Marilyn and I learned a few things about FFP. One is that premeds generally are not given prior to its administration. Two is that a type and match is good for 21 days. Three is that you can add a second filter to the IV setup if you want to be as thorough as possible in catching any errant white blood cells. We insisted on the addition of a leukopoor filter (the circular jobby in the photo) so all the FFP was double-filtered. Four is that nobody seems to know how long the complement gained from the FFP lasts in your body -- could be hours, could be days. Marilyn spoke to the director of the blood bank and he said nobody knew, that no study had ever been done.
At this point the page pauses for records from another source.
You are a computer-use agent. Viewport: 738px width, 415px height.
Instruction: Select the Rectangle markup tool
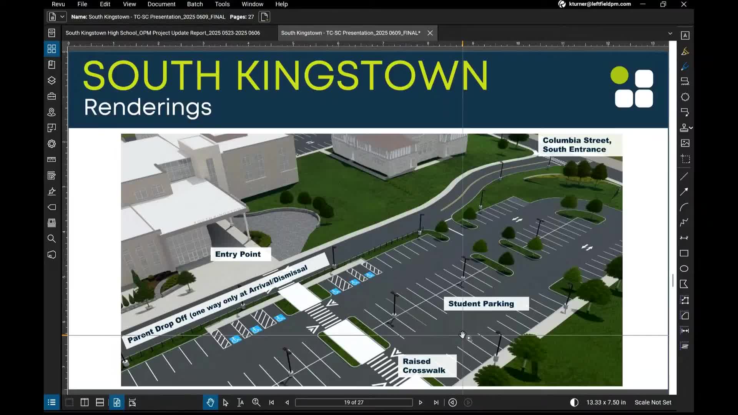(x=684, y=253)
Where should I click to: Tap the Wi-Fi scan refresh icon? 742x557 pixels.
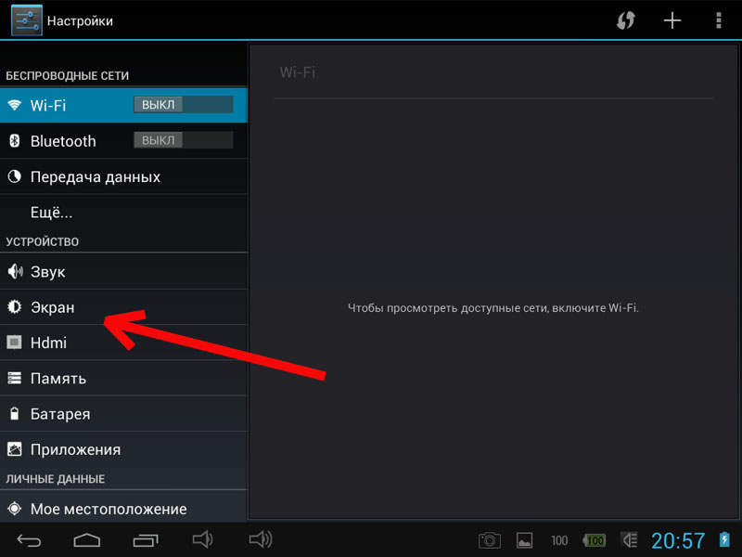point(626,20)
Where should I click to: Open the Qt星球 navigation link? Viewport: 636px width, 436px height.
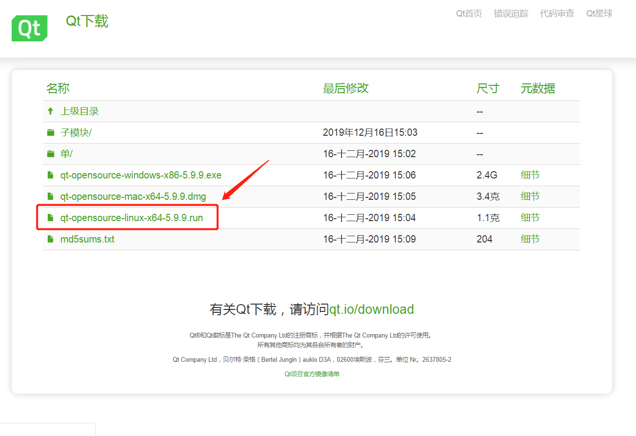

Hopefully these details will be of no use to you as you will sensibly avoid undergoing this protocol. I might add here that my CLL is not as advanced as those in the study, nor can it be called refractory. Although I have had a lot of Rituxan in my time (two of the patients in the study were refractory to the drug), I should have been a fairly easy patient, as it were. Of course, one thing we know in CLL is that some people respond better to a particular treatment than others, and this may just not have been my cup of tea, or bag of plasma.
One of the bags was especially murky and yellow, causing the nurse to comment that the donor must have had a fatty steak dinner before they gave plasma. Perhaps the donor should also have had some jalapenos, which might have given the protocol more kick.